Lors du sommet de haut niveau sur l’Initiative Cacao Côte d’Ivoire-Ghana, tenu le 16 juin 2026, les présidents Alassane Ouattara et John Dramani Mahama ont renouvelé leur engagement commun en faveur d’une économie cacaoyère durable.
« Avec mon frère, le président John Dramani Mahama, nous réaffirmons aujourd’hui notre détermination à poursuivre ensemble la construction d’une économie cacaoyère juste, prospère et durable pour la Côte d’Ivoire, pour le Ghana et pour l’Afrique », a déclaré le président ivoirien.
Pour Alassane Ouattara, l’avenir de la filière cacao représente un enjeu majeur de souveraineté économique, de stabilité sociale et de prospérité partagée pour les deux nations. Le cacao fait vivre plusieurs millions de personnes dans les zones rurales, contribuant de manière significative aux revenus des populations, à la création d’emplois et au financement des politiques de développement.
Le président ivoirien s’est félicité des acquis importants obtenus grâce à l’initiative conjointe, tout en rappelant les défis persistants : volatilité des prix mondiaux, impacts du changement climatique, nouvelles exigences réglementaires internationales en matière de durabilité et de traçabilité. Il a appelé à bâtir progressivement une coalition africaine des pays producteurs de cacao, capable de porter la voix du continent dans la gouvernance mondiale de la filière.
De son côté, le président ghanéen a insisté sur la nécessité d’investir davantage d’efforts et de financements dans cette filière pour assurer son développement.
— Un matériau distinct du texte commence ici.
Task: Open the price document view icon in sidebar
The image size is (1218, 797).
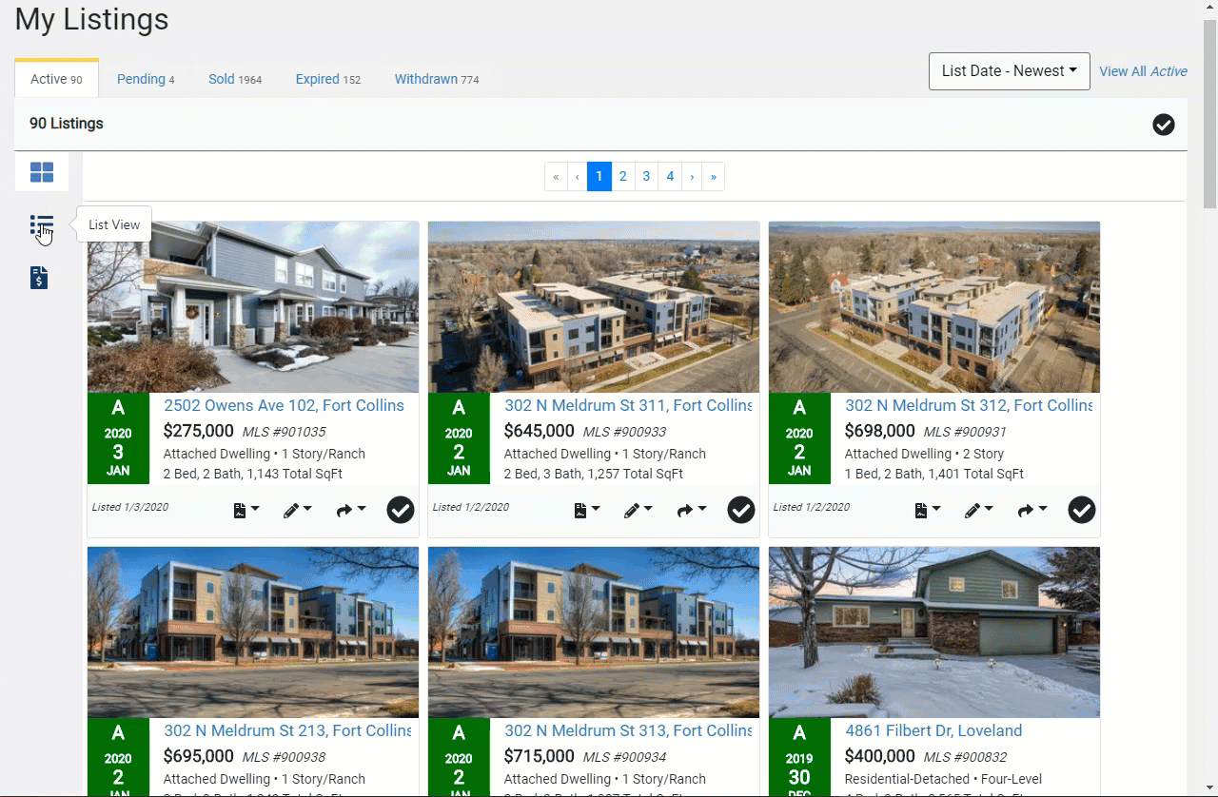Action: point(39,278)
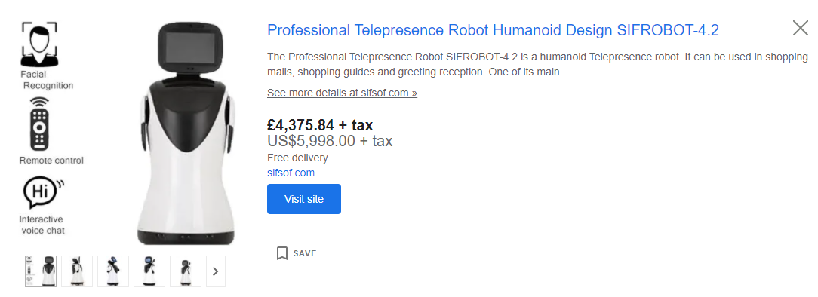This screenshot has width=818, height=297.
Task: Click the bookmark Save icon
Action: click(282, 254)
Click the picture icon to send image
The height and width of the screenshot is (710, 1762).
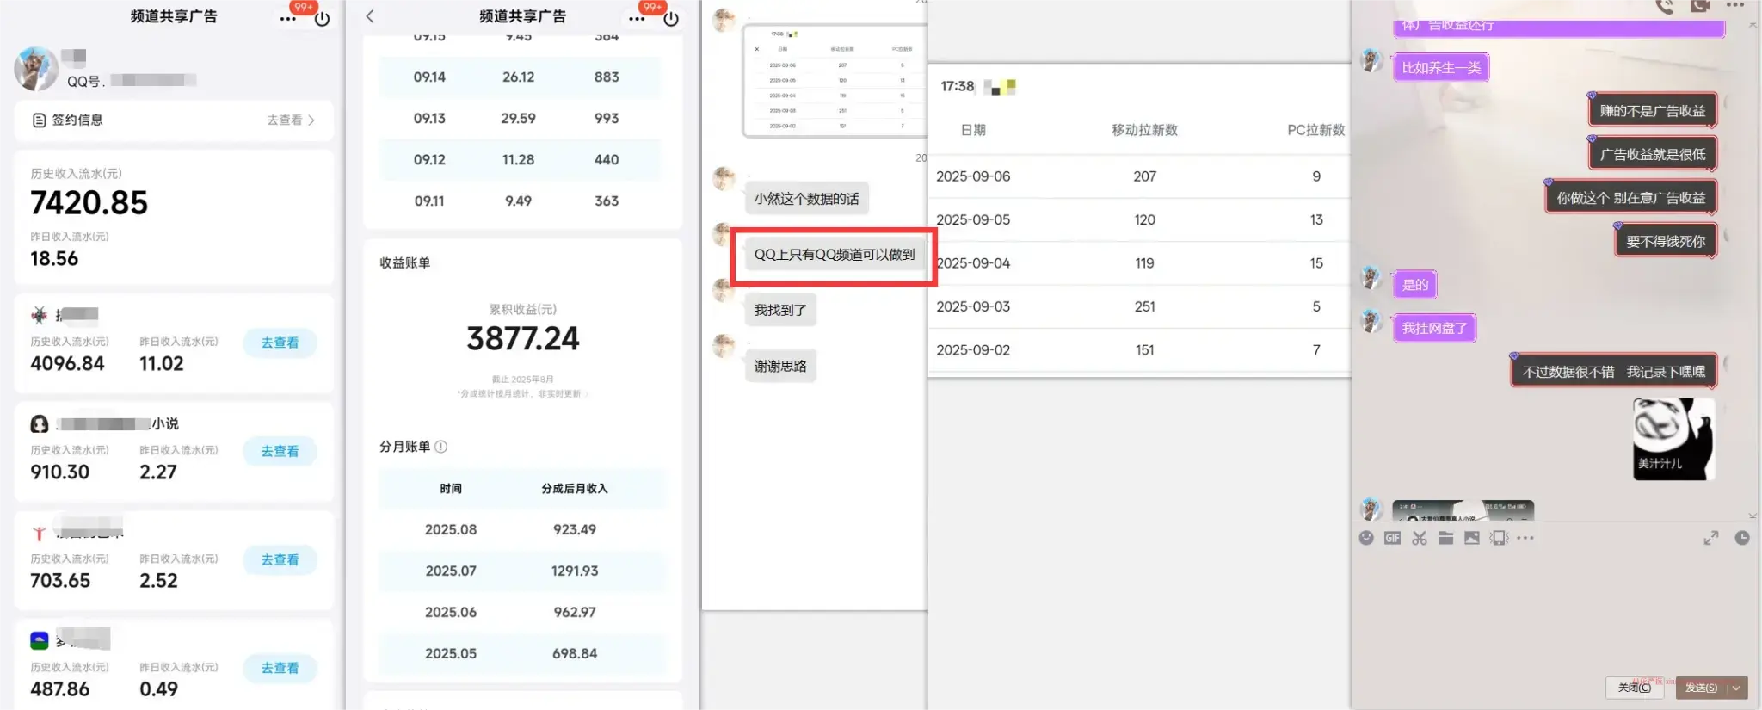(x=1472, y=538)
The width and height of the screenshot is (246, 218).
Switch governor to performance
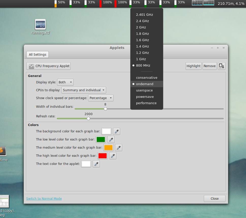[146, 103]
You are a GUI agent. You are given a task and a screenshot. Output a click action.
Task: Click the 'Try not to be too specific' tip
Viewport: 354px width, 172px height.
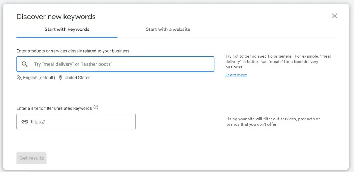point(278,62)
John Dramani Mahama a souhaité que la Côte d’Ivoire et le Ghana renforcent la synergie entre leurs institutions afin de consolider les relations bilatérales, ce qui favorisera le développement et la résilience de la filière. « Notre objectif est de donner aux agriculteurs tous les éléments nécessaires pour continuer à produire les fèves de cacao », a-t-il indiqué.
À eux seuls, les deux pays assurent plus de 60 % de la production mondiale, tandis que l’Afrique en fournit près de 80 %.